Jeff Fisher seen here after coaching an AAF game. That was like two years ago somehow.

Photo by Joe Robbins/AAF/Getty Images

In February 2017, a German YouTuber uploaded a video of himself egregiously screwing up various humdrum tasks. In the broadest sense, this sort of thing happens millions of times a day on YouTube, as the online world's oafs and goons heave their botched makeup tutorials, cooking demonstrations, and political analyses into the airless void. The difference was that this particular video was duffed on purpose: A perfectly lovely cake is cut into variously oblong slices, a tomato is sliced so ineptly that it collapses into gleaming red pulp, a deck of cards is mis-shuffled into back-to-front oblivion. The video has been viewed nearly nine million times, despite the fact that its creator called it "The Most Unsatisfying Video In The World Ever Made."

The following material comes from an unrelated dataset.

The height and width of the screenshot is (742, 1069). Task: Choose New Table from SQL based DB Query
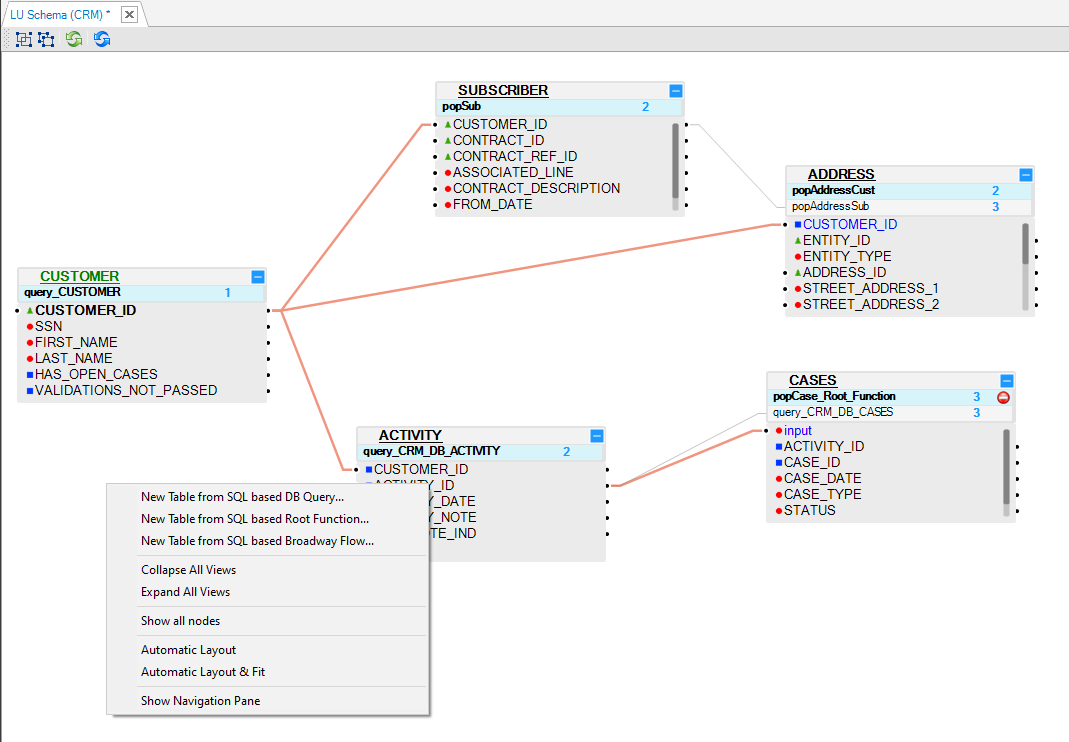click(x=242, y=496)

While there is something in the human mind that craves symmetry and order, there is also another more chaotic element that takes a perverse pleasure in watching things get botched. Neither of these were the parts of the brain that the NFL's owners used in deciding to add a 17th regular-season game to the league's schedule starting this season; that was the little-studied "avarice gland," which in some NFL owners has been found to weigh upwards of nine pounds. In swapping out a preseason exhibition for an actual counts-in-the-standings NFL game, the league's owners fulfilled a longstanding goal and will make themselves some money in the process. "The CBA with the players and the recently completed media agreements provide the foundation for us to enhance the quality of the NFL experience for our fans," Commissioner Roger Goodell said in a statement as rich in sincere excitement as it is literary grace. "And one of the benefits of each team playing 17 regular-season games is the ability for us to continue to grow our game around the world."

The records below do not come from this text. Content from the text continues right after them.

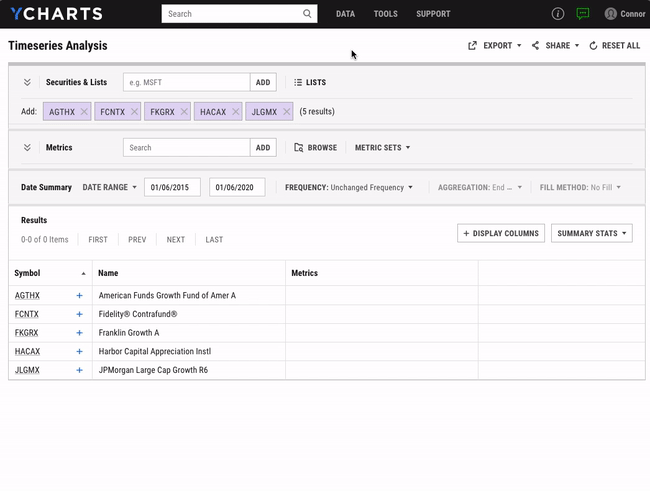Click the search magnifier icon in header
The height and width of the screenshot is (491, 650).
[x=307, y=14]
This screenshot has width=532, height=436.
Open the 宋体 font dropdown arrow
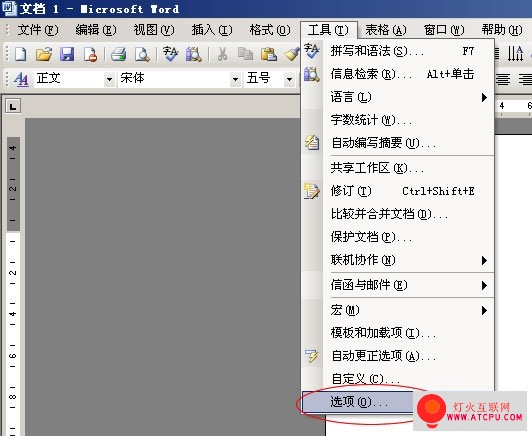click(x=235, y=79)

This decision brutally smushes the tomato of the old 16-game schedule into a pallid and unappetizing paste. There is a reason that few sports leagues seek out prime numbers in deciding upon the length of their seasons, and the NFL's hard-won 17 is proof of why. It's ungainly, for one thing—some teams will play nine home games, and others will play eight, with the conferences alternating year by year. "The extra game will be a cross-conference matchup based on the previous year's divisional standings and the division schedule rotation from two seasons prior," ESPN explains, which is somehow an even less exciting way of saying, "This means Eagles at Jets." As Goodell blithely threatened in his statement, the league will add some more international games to its schedule, which is great news for those who enjoy watching games played in both an ambient, liminal hangover space and literally Canada. Also the players don't really seem to care for it.

Mostly, though, it just looks wrong. Like every dumb and unnecessary thing forced upon the world by rich people who only kind of thought about it before making it happen, this is surely something that everyone else will get used to over time. But, like so many of those powerful rich person ideas, this is haplessly, helplessly misshapen and garish, a gaudy private car elevator or six-figure golf simulator that somehow has assumed the shape of a pro sports season. While there is a chance that the new season will deliver some appealingly perverse records—there is no record that the contemporary NFL deserves more than 8-8-1, although 0-16-1 is close—the league's standings are going to be a true eyesore until everyone adjusts to the hideous and distended new thing the league's lords have made. In a world that has increasingly outpaced its own metaphors for stagnation and stubbornness, an NFL team grimly putting up a 7-10 season should suffice pretty well.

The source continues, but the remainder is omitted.